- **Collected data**
########

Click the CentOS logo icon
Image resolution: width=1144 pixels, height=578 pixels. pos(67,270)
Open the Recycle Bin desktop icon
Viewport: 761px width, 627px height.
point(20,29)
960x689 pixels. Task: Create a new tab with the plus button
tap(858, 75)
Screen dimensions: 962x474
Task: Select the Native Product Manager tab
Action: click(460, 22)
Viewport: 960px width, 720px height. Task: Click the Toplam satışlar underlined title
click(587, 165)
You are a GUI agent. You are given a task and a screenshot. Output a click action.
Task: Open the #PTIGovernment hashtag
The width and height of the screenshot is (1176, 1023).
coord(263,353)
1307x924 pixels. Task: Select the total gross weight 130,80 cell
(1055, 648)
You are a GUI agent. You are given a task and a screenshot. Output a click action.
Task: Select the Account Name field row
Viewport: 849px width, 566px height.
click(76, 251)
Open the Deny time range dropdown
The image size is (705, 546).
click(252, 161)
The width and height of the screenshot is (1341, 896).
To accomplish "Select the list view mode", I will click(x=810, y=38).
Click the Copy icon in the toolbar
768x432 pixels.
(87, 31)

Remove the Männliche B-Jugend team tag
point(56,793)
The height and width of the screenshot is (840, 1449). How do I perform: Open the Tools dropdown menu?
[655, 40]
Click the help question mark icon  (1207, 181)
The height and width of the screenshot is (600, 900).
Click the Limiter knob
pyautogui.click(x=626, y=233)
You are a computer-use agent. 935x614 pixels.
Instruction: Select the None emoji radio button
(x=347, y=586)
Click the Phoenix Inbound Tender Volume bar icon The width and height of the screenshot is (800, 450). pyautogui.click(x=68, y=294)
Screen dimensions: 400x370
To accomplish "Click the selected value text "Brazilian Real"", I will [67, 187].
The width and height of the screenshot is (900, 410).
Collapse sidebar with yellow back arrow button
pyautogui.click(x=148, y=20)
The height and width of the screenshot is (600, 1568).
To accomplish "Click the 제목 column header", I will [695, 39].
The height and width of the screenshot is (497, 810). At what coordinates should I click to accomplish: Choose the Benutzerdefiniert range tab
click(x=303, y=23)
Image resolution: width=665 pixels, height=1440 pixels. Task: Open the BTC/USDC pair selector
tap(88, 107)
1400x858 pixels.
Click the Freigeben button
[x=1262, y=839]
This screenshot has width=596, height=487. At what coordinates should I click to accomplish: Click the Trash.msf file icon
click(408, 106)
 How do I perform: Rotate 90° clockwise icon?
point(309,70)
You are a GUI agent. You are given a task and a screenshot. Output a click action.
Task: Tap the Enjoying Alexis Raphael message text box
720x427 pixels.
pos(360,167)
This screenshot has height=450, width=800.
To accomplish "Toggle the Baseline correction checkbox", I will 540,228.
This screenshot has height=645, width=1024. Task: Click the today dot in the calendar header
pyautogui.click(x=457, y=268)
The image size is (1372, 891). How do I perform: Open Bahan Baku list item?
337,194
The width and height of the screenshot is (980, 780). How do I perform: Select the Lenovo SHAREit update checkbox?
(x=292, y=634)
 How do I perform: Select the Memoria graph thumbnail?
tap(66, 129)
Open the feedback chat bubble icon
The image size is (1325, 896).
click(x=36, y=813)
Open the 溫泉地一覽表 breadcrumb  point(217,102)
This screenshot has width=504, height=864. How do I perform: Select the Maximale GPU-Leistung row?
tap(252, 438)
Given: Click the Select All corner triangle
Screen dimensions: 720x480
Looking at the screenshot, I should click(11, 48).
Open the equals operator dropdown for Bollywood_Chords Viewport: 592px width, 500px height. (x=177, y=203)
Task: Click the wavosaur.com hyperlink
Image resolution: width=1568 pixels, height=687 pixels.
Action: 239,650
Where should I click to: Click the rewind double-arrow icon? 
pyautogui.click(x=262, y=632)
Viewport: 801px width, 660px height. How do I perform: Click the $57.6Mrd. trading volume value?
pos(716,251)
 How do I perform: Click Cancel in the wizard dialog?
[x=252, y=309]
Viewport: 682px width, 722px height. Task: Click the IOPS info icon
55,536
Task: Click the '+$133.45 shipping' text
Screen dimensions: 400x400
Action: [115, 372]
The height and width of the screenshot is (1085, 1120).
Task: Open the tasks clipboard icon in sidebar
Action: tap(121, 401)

########

- **TRY IT**
Give all the records again. Match them exactly.

- **YOUR SOLUTION**
Click the CentOS logo icon
Image resolution: width=1144 pixels, height=578 pixels. pos(67,270)
Open the Recycle Bin desktop icon
Viewport: 761px width, 627px height.
point(20,29)
960x689 pixels. Task: Create a new tab with the plus button
tap(858, 75)
Screen dimensions: 962x474
Task: Select the Native Product Manager tab
Action: click(460, 22)
Viewport: 960px width, 720px height. Task: Click the Toplam satışlar underlined title
click(587, 165)
You are a GUI agent. You are given a task and a screenshot. Output a click action.
Task: Open the #PTIGovernment hashtag
The width and height of the screenshot is (1176, 1023).
coord(263,353)
1307x924 pixels. Task: Select the total gross weight 130,80 cell
(1055, 648)
You are a GUI agent. You are given a task and a screenshot. Output a click action.
Task: Select the Account Name field row
Viewport: 849px width, 566px height.
click(76, 251)
Open the Deny time range dropdown
The image size is (705, 546).
click(252, 161)
The width and height of the screenshot is (1341, 896).
To accomplish "Select the list view mode", I will click(x=810, y=38).
Click the Copy icon in the toolbar
768x432 pixels.
(87, 31)

Remove the Männliche B-Jugend team tag
point(56,793)
The height and width of the screenshot is (840, 1449). How do I perform: Open the Tools dropdown menu?
[655, 40]
Click the help question mark icon  (1207, 181)
The height and width of the screenshot is (600, 900).
Click the Limiter knob
pyautogui.click(x=626, y=233)
You are a computer-use agent. 935x614 pixels.
Instruction: Select the None emoji radio button
(x=347, y=586)
Click the Phoenix Inbound Tender Volume bar icon The width and height of the screenshot is (800, 450). pyautogui.click(x=68, y=294)
Screen dimensions: 400x370
To accomplish "Click the selected value text "Brazilian Real"", I will [67, 187].
The width and height of the screenshot is (900, 410).
Collapse sidebar with yellow back arrow button
pyautogui.click(x=148, y=20)
The height and width of the screenshot is (600, 1568).
To accomplish "Click the 제목 column header", I will [695, 39].
The height and width of the screenshot is (497, 810). At what coordinates should I click to accomplish: Choose the Benutzerdefiniert range tab
click(x=303, y=23)
Image resolution: width=665 pixels, height=1440 pixels. Task: Open the BTC/USDC pair selector
tap(88, 107)
1400x858 pixels.
Click the Freigeben button
[x=1262, y=839]
This screenshot has width=596, height=487. At what coordinates should I click to accomplish: Click the Trash.msf file icon
click(408, 106)
 How do I perform: Rotate 90° clockwise icon?
point(309,70)
You are a GUI agent. You are given a task and a screenshot. Output a click action.
Task: Tap the Enjoying Alexis Raphael message text box
720x427 pixels.
pos(360,167)
This screenshot has height=450, width=800.
To accomplish "Toggle the Baseline correction checkbox", I will 540,228.
This screenshot has height=645, width=1024. Task: Click the today dot in the calendar header
pyautogui.click(x=457, y=268)
The image size is (1372, 891). How do I perform: Open Bahan Baku list item?
337,194
The width and height of the screenshot is (980, 780). How do I perform: Select the Lenovo SHAREit update checkbox?
(x=292, y=634)
 How do I perform: Select the Memoria graph thumbnail?
tap(66, 129)
Open the feedback chat bubble icon
The image size is (1325, 896).
click(x=36, y=813)
Open the 溫泉地一覽表 breadcrumb  point(217,102)
This screenshot has width=504, height=864. How do I perform: Select the Maximale GPU-Leistung row?
tap(252, 438)
Given: Click the Select All corner triangle
Screen dimensions: 720x480
Looking at the screenshot, I should click(11, 48).
Open the equals operator dropdown for Bollywood_Chords Viewport: 592px width, 500px height. (x=177, y=203)
Task: Click the wavosaur.com hyperlink
Image resolution: width=1568 pixels, height=687 pixels.
Action: 239,650
Where should I click to: Click the rewind double-arrow icon? 
pyautogui.click(x=262, y=632)
Viewport: 801px width, 660px height. How do I perform: Click the $57.6Mrd. trading volume value?
pos(716,251)
 How do I perform: Click Cancel in the wizard dialog?
[x=252, y=309]
Viewport: 682px width, 722px height. Task: Click the IOPS info icon
55,536
Task: Click the '+$133.45 shipping' text
Screen dimensions: 400x400
Action: [115, 372]
The height and width of the screenshot is (1085, 1120).
Task: Open the tasks clipboard icon in sidebar
Action: tap(121, 401)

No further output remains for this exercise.